Contango and backwardation. For professional commodity investors, the two terms are common knowledge. However, for regular retail investors, many are blissfully unaware of how these two situations can affect their returns – even if they own popular commodity-linked ETFs like the United States Oil ETF (USO A). In fact, the two situations can actually put investments into some pretty nasty losses.
And that’s where the relatively new ETF issuer AccuShares comes in.
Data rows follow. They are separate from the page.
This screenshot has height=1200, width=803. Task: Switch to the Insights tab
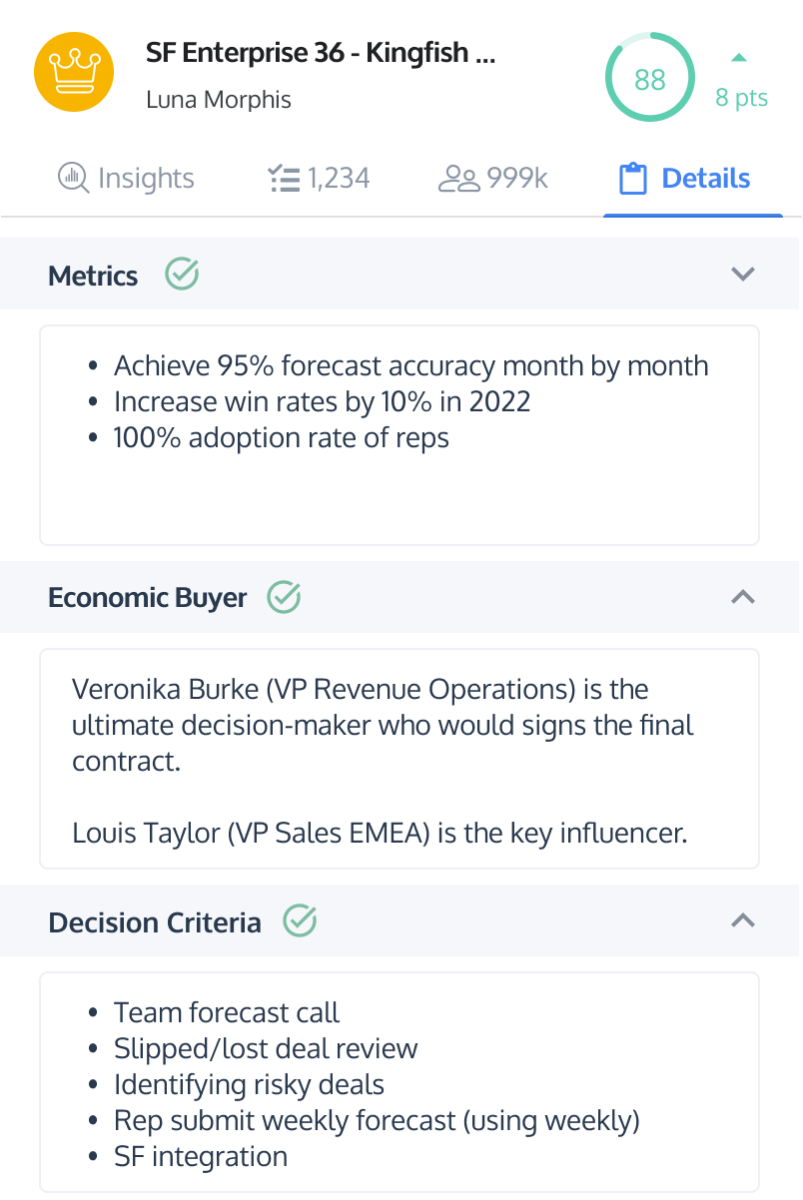click(x=126, y=179)
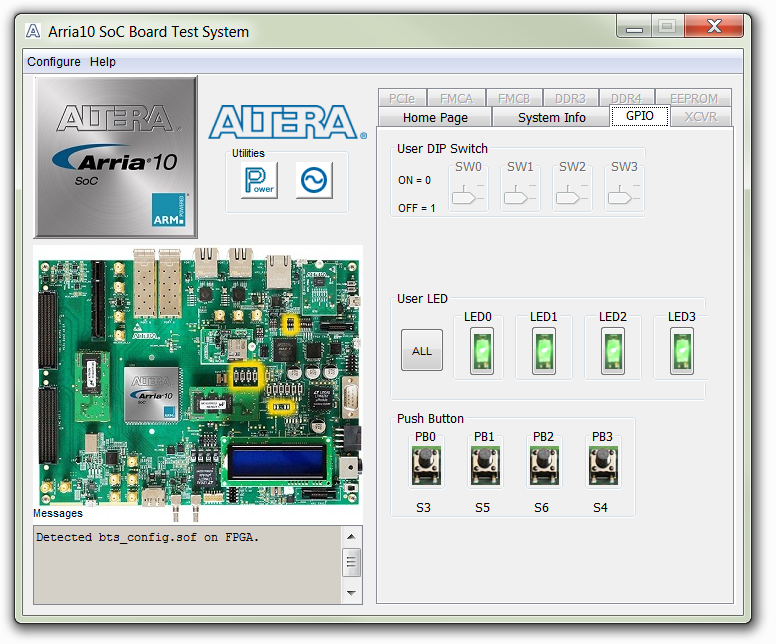Toggle the LED3 indicator
The image size is (776, 644).
pyautogui.click(x=681, y=352)
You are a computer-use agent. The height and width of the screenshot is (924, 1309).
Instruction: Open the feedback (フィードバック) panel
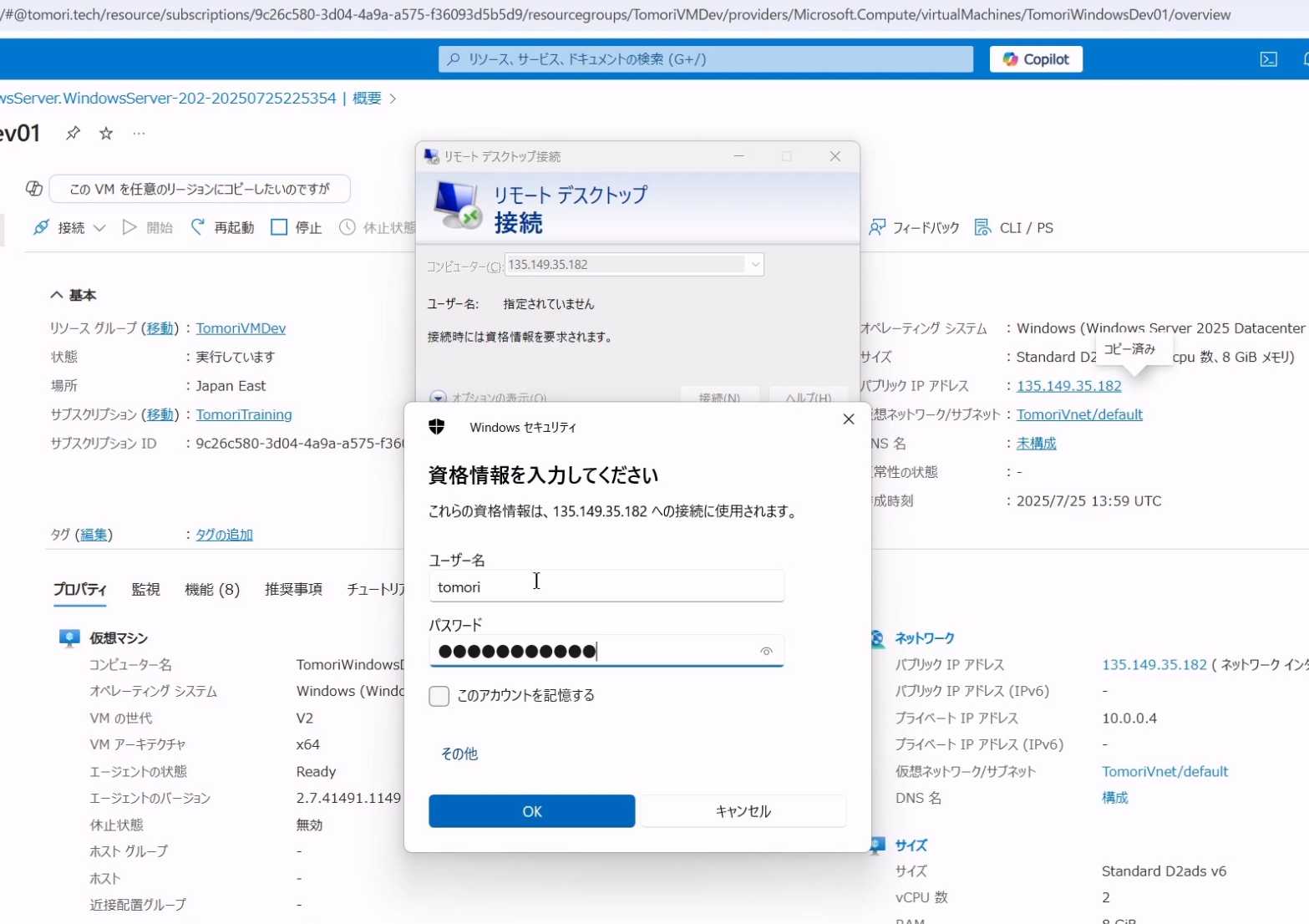(914, 227)
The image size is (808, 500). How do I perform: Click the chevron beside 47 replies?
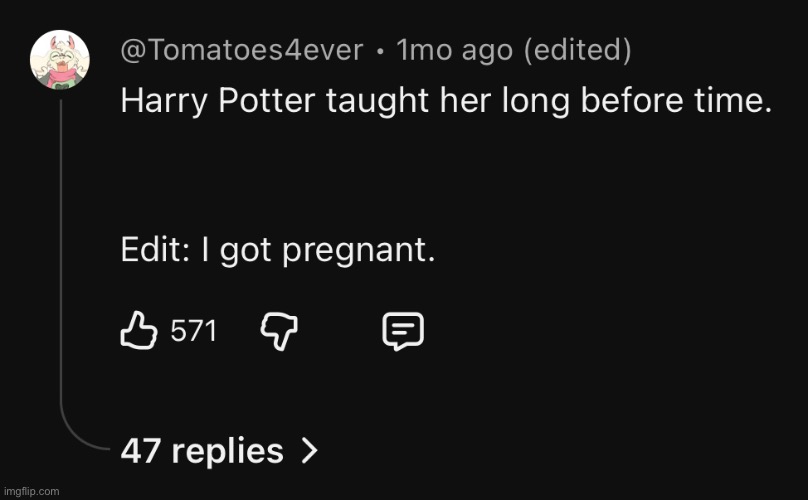click(309, 452)
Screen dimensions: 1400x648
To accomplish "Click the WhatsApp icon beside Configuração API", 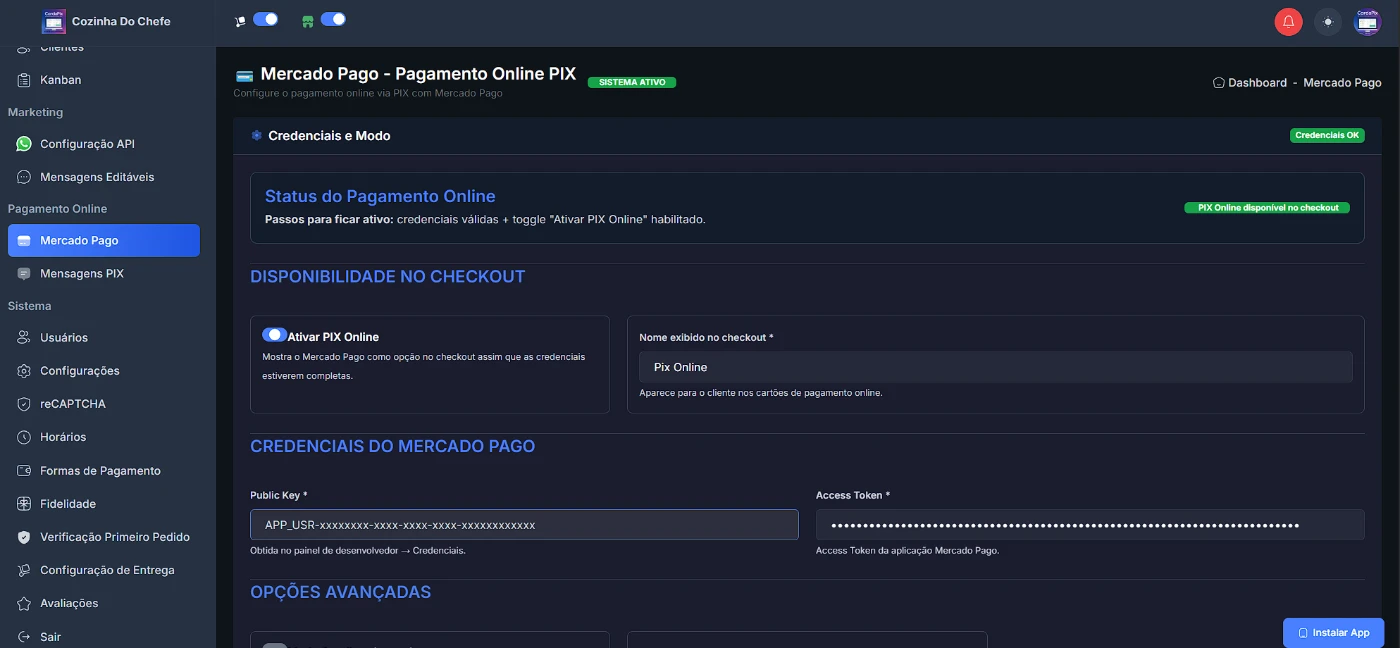I will click(x=24, y=144).
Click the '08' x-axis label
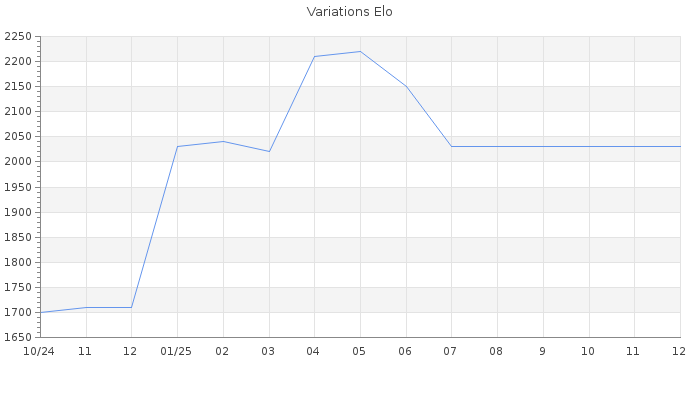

The firm’s two new funds that launched on June 28th – the AccuShares S&P GSCI Crude Oil Excess Return Up Shares (OILU ) and AccuShares S&P GSCI Crude Oil Excess Return Down Shares (OILD ) – hope to eliminate many of the problems facing traditional commodities ETFs by using a unique mechanism for trading.
The Problem With Contango
The problem with many commodity-based ETFs comes down to how they roll their futures contracts. Futures contracts are constantly expiring, so funds that invest in them need to sell and purchase newer contracts in order to stay invested in whatever the commodity. The problem comes down to the two terms, contango and backwardation, mentioned in the intro.
A futures contract is said to be in contango when later-dated contracts trade at higher prices relative to contracts that are close to maturity. When a futures-based ETF sells the near-dated contract and buys the further-out one, they are basically selling low and buying high. This causes them to lose money on the futures roll and decline in net asset value (NAV).
Some futures products, such as the PowerShares DB Commodity Tracking ETF (DBC A), use optimum-rolling strategies to eliminate the effects of contango. However, those promising “near-spot” pricing will often just own the next-dated future contract on a given commodity. The popular USO is prime example of this, and the fund has constantly been a money loser for investors over the long haul.
And it’s not just commodities. ETFs that promise near-dated futures exposure to equities or bond indexes also suffer from the roll effect. The $1.5 billion AUM iPath S&P 500 VIX Short Term Futures TM ETN (VXX B+), which focuses on VIX futures, has lost more than 90% of its value since inception because of this.
AccuShares Innovative Fix
Both OILU and OILD hope to eliminate much of this. And it’s because they don’t actually own futures contracts.
The two new ETFs will own a mix of old cash, T-bills, bonds and other U.S. Treasury securities instead. How they track the price changes in the S&P GSCI Crude Oil Index is through a unique asset-swapping strategy. OILU and OILD will swap these assets back and forth based on the increase or decrease in the spot price of the index. Oil is up on Monday? OILD will hand OILU shareholders a proportionate amount of its cash and bonds. Oil down on Tuesday? The reverse happens. That basically provides spot pricing when it comes to tracking the change in oil prices.
The key for the two new ETFs is that this new indexing methodology recalibrates the ETFs on the 15th of the month and basically resets them. Investors will receive the indexes return via dividends. The idea is that these dividends are what provide the real return of oil prices rather than share price trading. Investors will get a 1099 statement rather than a dreaded K-1.
If this sounds familiar to long time ETF fans, it should. The defunct MacroShares (UMM and DMM) tried a similar asset-swap ETF model back in 2008-2009. But without the monthly reset some of its ETFs went to $0 and were forced to liquidate. OILU’s and OILD’s reset prevents this from happening.
Expenses for the two ETFs run at just 0.29%, or $29 per year for every $10,000 invested.
A Better Mousetrap if it Works
For investors, AccuShares new funds do offer the potential for a better way to play spot crude oil prices. The problem is whether or not they’ll deliver. The firms other-swap ETFs – the AccuShares Spot CBOE VIX ETF Up Class Shares ETF (VXUP ) and Down Class Shares (VXDN ) – haven’t exactly caught on with investors. You kind of need a decent asset base for the swap strategy to work. VXDN and VXUP have delivered on its promise, at least in terms of the dividends received.
That will hold true to OILD & OILU as well.
The Bottom Line
The ETFs are innovative, but it still seems that investors looking for near-term pricing are more interested in trading rather than holding futures. This will continue to push them into products like USO. It’ll be interesting to see if the new ETFs and their strategies will survive or head-off into the sunset like MacroShares.